■ **Task goal**: Rewrite the data below as a numbered list, one line per item, leaving out blank lines.

■ **Dataset rows**:
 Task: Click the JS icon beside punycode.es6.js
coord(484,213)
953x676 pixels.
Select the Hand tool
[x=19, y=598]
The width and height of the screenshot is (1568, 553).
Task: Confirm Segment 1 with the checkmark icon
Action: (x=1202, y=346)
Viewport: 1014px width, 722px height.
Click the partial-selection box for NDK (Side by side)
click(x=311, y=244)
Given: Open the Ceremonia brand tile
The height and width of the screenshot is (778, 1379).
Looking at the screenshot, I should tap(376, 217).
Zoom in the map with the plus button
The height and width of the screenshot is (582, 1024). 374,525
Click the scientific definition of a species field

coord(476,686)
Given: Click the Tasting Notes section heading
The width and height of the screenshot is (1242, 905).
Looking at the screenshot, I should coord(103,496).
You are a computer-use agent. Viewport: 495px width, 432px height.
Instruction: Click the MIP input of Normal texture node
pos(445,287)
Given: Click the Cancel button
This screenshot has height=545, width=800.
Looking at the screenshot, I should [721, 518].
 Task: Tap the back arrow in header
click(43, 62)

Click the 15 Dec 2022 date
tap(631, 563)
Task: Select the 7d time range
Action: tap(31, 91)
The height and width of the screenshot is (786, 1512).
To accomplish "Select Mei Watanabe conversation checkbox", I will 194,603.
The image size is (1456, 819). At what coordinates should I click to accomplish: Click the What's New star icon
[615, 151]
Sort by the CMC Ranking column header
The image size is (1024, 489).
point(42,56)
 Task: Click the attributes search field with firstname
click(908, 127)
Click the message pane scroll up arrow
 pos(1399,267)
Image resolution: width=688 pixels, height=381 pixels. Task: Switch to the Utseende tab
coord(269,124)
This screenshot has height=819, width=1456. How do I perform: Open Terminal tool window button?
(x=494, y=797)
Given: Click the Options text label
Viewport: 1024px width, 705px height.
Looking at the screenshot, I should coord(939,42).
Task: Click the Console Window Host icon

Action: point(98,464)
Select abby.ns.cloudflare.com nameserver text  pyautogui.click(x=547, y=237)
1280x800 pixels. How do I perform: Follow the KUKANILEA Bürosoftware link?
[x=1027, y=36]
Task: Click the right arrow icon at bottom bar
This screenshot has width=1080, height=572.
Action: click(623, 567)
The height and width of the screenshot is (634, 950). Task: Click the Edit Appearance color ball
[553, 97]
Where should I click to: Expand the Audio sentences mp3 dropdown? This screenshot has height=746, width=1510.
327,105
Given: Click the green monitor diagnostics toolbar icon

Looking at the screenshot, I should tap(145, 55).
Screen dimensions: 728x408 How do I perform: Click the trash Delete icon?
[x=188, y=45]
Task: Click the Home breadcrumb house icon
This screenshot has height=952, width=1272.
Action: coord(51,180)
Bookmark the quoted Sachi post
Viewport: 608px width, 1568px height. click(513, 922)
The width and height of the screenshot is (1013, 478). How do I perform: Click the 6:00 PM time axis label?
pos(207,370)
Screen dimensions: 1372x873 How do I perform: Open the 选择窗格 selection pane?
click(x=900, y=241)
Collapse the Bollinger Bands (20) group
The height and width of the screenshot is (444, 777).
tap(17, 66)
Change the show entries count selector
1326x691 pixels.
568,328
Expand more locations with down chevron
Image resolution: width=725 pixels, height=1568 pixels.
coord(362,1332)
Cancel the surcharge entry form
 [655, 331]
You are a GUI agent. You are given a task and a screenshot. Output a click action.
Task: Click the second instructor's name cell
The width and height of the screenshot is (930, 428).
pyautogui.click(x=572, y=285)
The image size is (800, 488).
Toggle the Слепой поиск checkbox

■ **Full answer**:
1.  Task: Click the JS icon beside punycode.es6.js
2. coord(484,213)
3. 953x676 pixels.
4. Select the Hand tool
5. [x=19, y=598]
6. The width and height of the screenshot is (1568, 553).
7. Task: Confirm Segment 1 with the checkmark icon
8. Action: (x=1202, y=346)
9. Viewport: 1014px width, 722px height.
10. Click the partial-selection box for NDK (Side by side)
11. click(x=311, y=244)
12. Given: Open the Ceremonia brand tile
13. The height and width of the screenshot is (778, 1379).
14. Looking at the screenshot, I should tap(376, 217).
15. Zoom in the map with the plus button
16. The height and width of the screenshot is (582, 1024). 374,525
17. Click the scientific definition of a species field
18. coord(476,686)
19. Given: Click the Tasting Notes section heading
20. The width and height of the screenshot is (1242, 905).
21. Looking at the screenshot, I should coord(103,496).
22. You are a computer-use agent. Viewport: 495px width, 432px height.
23. Instruction: Click the MIP input of Normal texture node
24. pos(445,287)
25. Given: Click the Cancel button
26. This screenshot has height=545, width=800.
27. Looking at the screenshot, I should [721, 518].
28.  Task: Tap the back arrow in header
29. click(43, 62)
30. Click the 15 Dec 2022 date
31. tap(631, 563)
32. Task: Select the 7d time range
33. Action: tap(31, 91)
34. The height and width of the screenshot is (786, 1512).
35. To accomplish "Select Mei Watanabe conversation checkbox", I will 194,603.
36. The image size is (1456, 819). At what coordinates should I click to accomplish: Click the What's New star icon
37. [615, 151]
38. Sort by the CMC Ranking column header
39. The image size is (1024, 489).
40. point(42,56)
41.  Task: Click the attributes search field with firstname
42. click(908, 127)
43. Click the message pane scroll up arrow
44.  pos(1399,267)
45. Image resolution: width=688 pixels, height=381 pixels. Task: Switch to the Utseende tab
46. coord(269,124)
47. This screenshot has height=819, width=1456. How do I perform: Open Terminal tool window button?
48. (x=494, y=797)
49. Given: Click the Options text label
50. Viewport: 1024px width, 705px height.
51. Looking at the screenshot, I should coord(939,42).
52. Task: Click the Console Window Host icon
53. Action: point(98,464)
54. Select abby.ns.cloudflare.com nameserver text  pyautogui.click(x=547, y=237)
55. 1280x800 pixels. How do I perform: Follow the KUKANILEA Bürosoftware link?
56. [x=1027, y=36]
57. Task: Click the right arrow icon at bottom bar
58. This screenshot has width=1080, height=572.
59. Action: click(623, 567)
60. The height and width of the screenshot is (634, 950). Task: Click the Edit Appearance color ball
61. [553, 97]
62. Where should I click to: Expand the Audio sentences mp3 dropdown? This screenshot has height=746, width=1510.
63. 327,105
64. Given: Click the green monitor diagnostics toolbar icon
65. Looking at the screenshot, I should tap(145, 55).
66. Screen dimensions: 728x408 How do I perform: Click the trash Delete icon?
67. [x=188, y=45]
68. Task: Click the Home breadcrumb house icon
69. This screenshot has height=952, width=1272.
70. Action: coord(51,180)
71. Bookmark the quoted Sachi post
72. Viewport: 608px width, 1568px height. click(513, 922)
73. The width and height of the screenshot is (1013, 478). How do I perform: Click the 6:00 PM time axis label?
74. pos(207,370)
75. Screen dimensions: 1372x873 How do I perform: Open the 选择窗格 selection pane?
76. click(x=900, y=241)
77. Collapse the Bollinger Bands (20) group
78. The height and width of the screenshot is (444, 777).
79. tap(17, 66)
80. Change the show entries count selector
81. 1326x691 pixels.
82. 568,328
83. Expand more locations with down chevron
84. Image resolution: width=725 pixels, height=1568 pixels.
85. coord(362,1332)
86. Cancel the surcharge entry form
87.  [655, 331]
88. You are a GUI agent. You are given a task and a screenshot. Output a click action.
89. Task: Click the second instructor's name cell
90. The width and height of the screenshot is (930, 428).
91. pyautogui.click(x=572, y=285)
92. The image size is (800, 488).
93. Toggle the Слепой поиск checkbox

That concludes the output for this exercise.